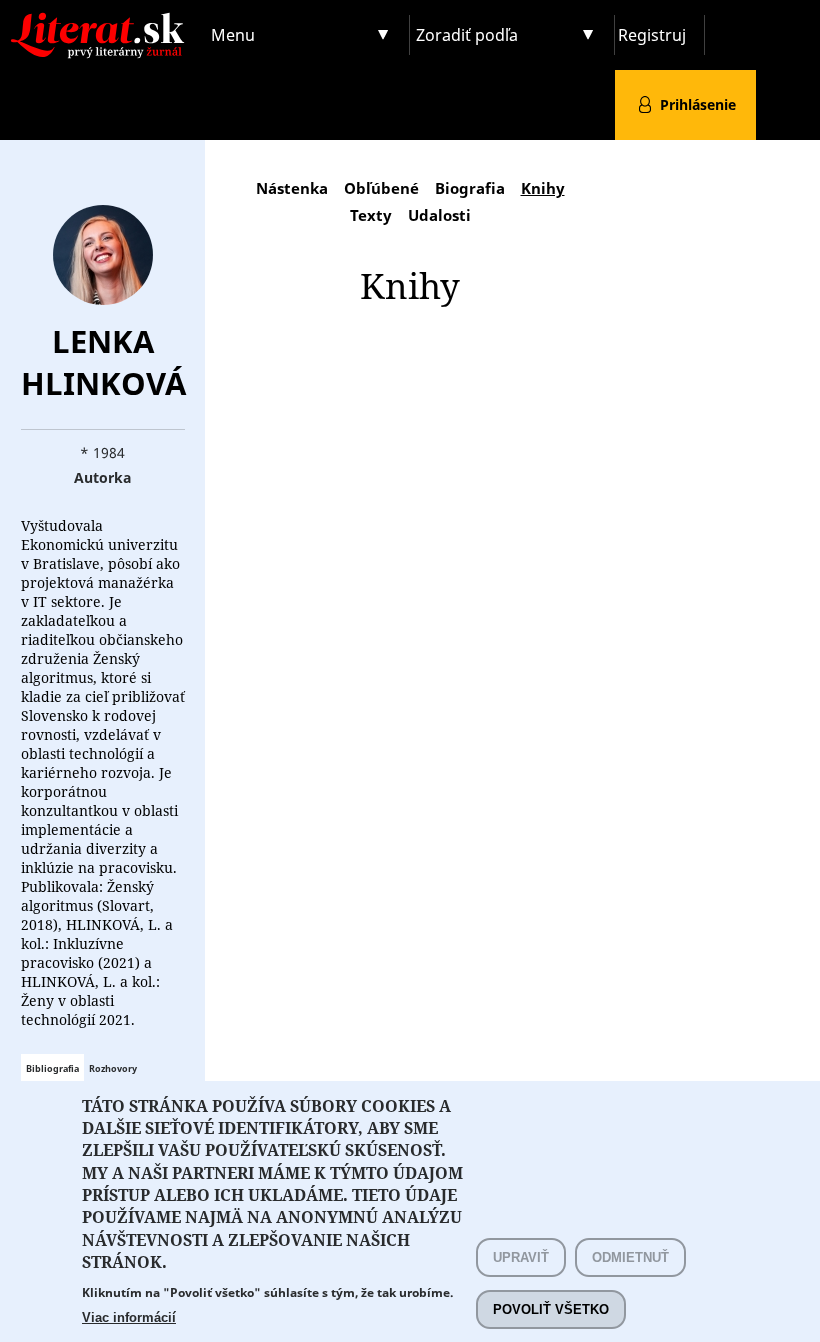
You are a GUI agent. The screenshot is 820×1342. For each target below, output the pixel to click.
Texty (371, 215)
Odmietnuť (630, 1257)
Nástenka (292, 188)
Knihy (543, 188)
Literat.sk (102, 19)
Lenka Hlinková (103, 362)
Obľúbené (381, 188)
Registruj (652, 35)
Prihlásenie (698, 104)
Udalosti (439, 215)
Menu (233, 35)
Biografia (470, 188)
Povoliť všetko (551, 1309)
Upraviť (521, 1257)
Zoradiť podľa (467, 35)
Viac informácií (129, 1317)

━━━━━━━━━━━━━━━━

## Exercise goal
Set down the lines of the records above exactly, apart from the pictures.

## Answer to the problem
You are a GUI agent. The screenshot is 820×1342. For each target below, output the pixel to click.
Texty (371, 215)
Odmietnuť (630, 1257)
Nástenka (292, 188)
Knihy (543, 188)
Literat.sk (102, 19)
Lenka Hlinková (103, 362)
Obľúbené (381, 188)
Registruj (652, 35)
Prihlásenie (698, 104)
Udalosti (439, 215)
Menu (233, 35)
Biografia (470, 188)
Povoliť všetko (551, 1309)
Upraviť (521, 1257)
Zoradiť podľa (467, 35)
Viac informácií (129, 1317)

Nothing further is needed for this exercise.